Starting a new thiologue
I first heard about thiols at the Great British Beer Festival’s Learn and Discovery Bar last year. I had ostensibly signed up to volunteer because if there’s one thing I love, it’s introducing people to new beer. Little did I know that I would do a fair bit of learning and discovering myself.
Thiols are sulphur-containing chemical compounds that deliver perceptible flavours despite only being present in tiny amounts. So small in fact that they are measured in parts per trillion. Some thiols we already know and don’t like too much. The skunky aroma of lightstruck beer is caused by a thiol.
Other thiols create deliciously fruity aromas and flavours. They can be free volatiles. These thiols add flavour to a beer when it is dry hopped. A great example is the characteristic white grape notes of Nelson Sauvin.
Some desirable thiols are bound. A hop might contain a lot of thiol precursors, but they need to be unlocked to make a difference to the finished beer. The Wild Beer Company team [a couple of months before the business was bought out of administration by Curious brewery] was staffing the affectionately named Disco Bar with me that day. It had brought along a beer called Thiology. As well as capitalising on the abundant free thiols in Hallertau Blanc to give rhubarb notes, which complemented the apricot-like esters from Southern Cross, the beer also accessed the bound thiols in Saaz by mash hopping and using specially selected yeasts. The fruit character of the beer, and the brewing process, really intrigued me.

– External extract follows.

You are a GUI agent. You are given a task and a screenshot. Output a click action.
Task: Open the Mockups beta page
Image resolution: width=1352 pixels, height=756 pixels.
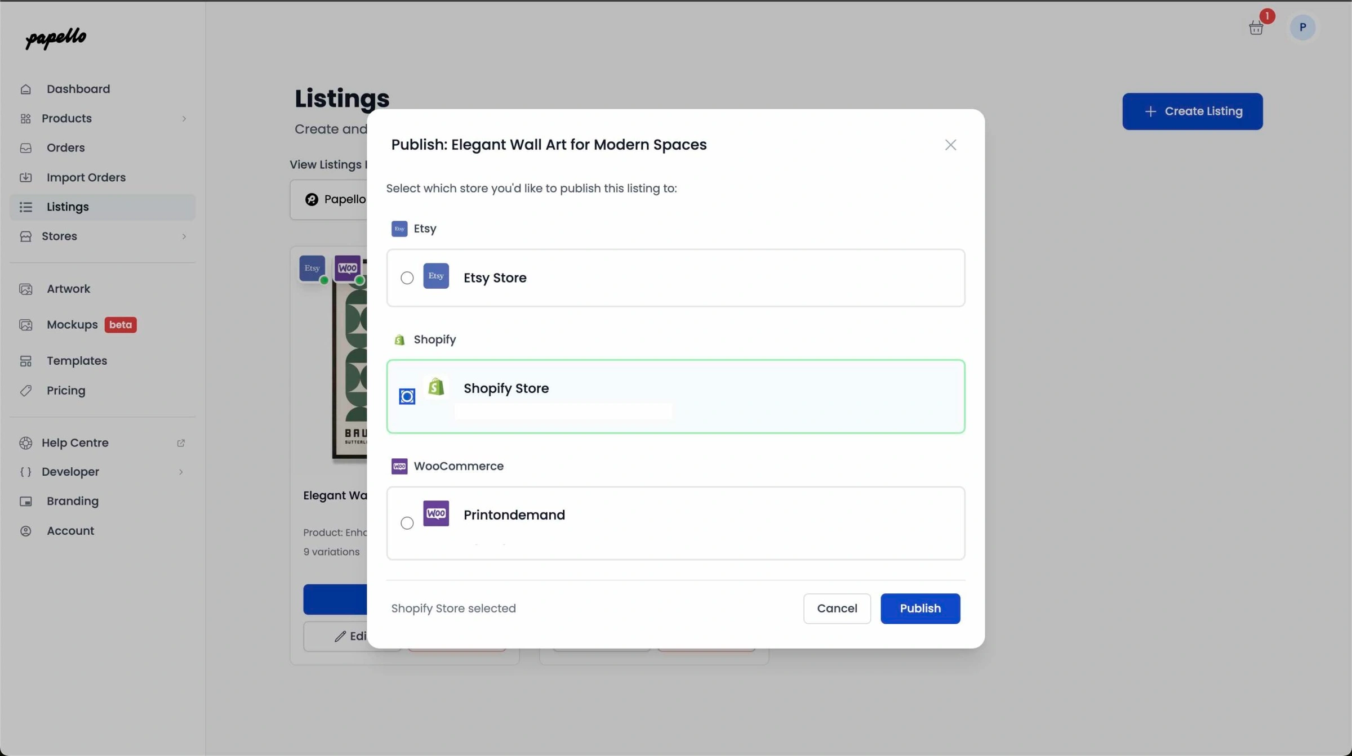tap(72, 325)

Winemakers have been utilising thiols for decades. The most famous is arguably Marlborough Sauvignon Blanc from New Zealand, which has elevated levels of thiols. The action of the yeasts and low nitrogen levels during the winemaking process helps them to form from the precursors in the grapes. These aroma compounds work in harmony with others like esters, terpenes and methoxypyrazines to produce very distinctive wines. Thiols alone don’t necessarily make all the difference, but they are another tool in the flavour kit.
The potential of thiol precursors in hops, malt and other ingredients has only really undergone close scrutiny in recent years because accurate measurement of these tiny sulfur-containing compounds is so complex. Thiols only make up one per cent of the total composition of hop oil. The levels of thiol precursors in different types of malt vary, but research indicates that lower kiln and mash temperatures may help to preserve them. So very fruity ales (and I use the term ale advisedly here) can theoretically be made without any hops at all.
Lallemand Brewing, the US supplier of brewing yeast and bacteria, has been doing a lot of research and development in this area. It explains how yeast unlocks thiols better than I ever could (mainly because the word moiety was not in my layman’s lexicon).
“Because bound non-volatile thiols exist as an amino acid moiety, the liberation of thiols through beta-lyase activity plays an important role during periods of nitrogen scarcity for yeast.”
So, yeast strains that produce the most beta-lyase enzyme will extract thiols more effectively. In the US, this has led to genetically modified products for brewers hitting the market. Here in the UK, it means that yeasts are being selectively bred for their beta-lyase activity. In New Zealand, Jos Ruffell has created Phantasm – an extract made from local Sauvignon Blanc grape must. The product is loaded with thiol precursors and claims to boost the tropical fruit aromas in beer when used alongside a thiolised yeast.
So why do I find this all so interesting? Well, firstly, some UK-grown hops have been shown to contain decent levels of hop precursors. Challenger, UK Cascade (which has been grown here since 2002) and other British hop varieties can be used to add the same tropical fruit punch that we expect from New World varieties. This is good for our local supply chains and the environment, as I discussed recently, here on What’s Brewing. Check out Brew York’s Thioly Cyrus pale ale (5 per cent) to see UK Cascade used in this way, alongside Saaz.
Secondly, it's exciting that the curiosity and innovation of our brewers is leading to new methods of extracting flavour from those four basic building blocks of beer - water, yeast, malt and hops. I have nothing against flavoured beers per se. If you want to throw a load of fruit into the mix, then more power to you. I definitely have a particular weakness for the sour Morello cherries in a Belgian kriek. But there is something genuinely compelling about seeing the most traditional ingredients being brought to life in a new way.
Finally, one of the best beers I have tried that uses thiolised yeast to unlock phenomenal fruity aromas and flavours is actually a low-alcohol product. William Bros Brewing’s Alien Form AF IPA is 0.5 per cent but you might be none the wiser if you tasted it blind. I’m fascinated to see if more alcohol-free brewers take the opportunity to experiment with thiols to add an extra dimension to their beers.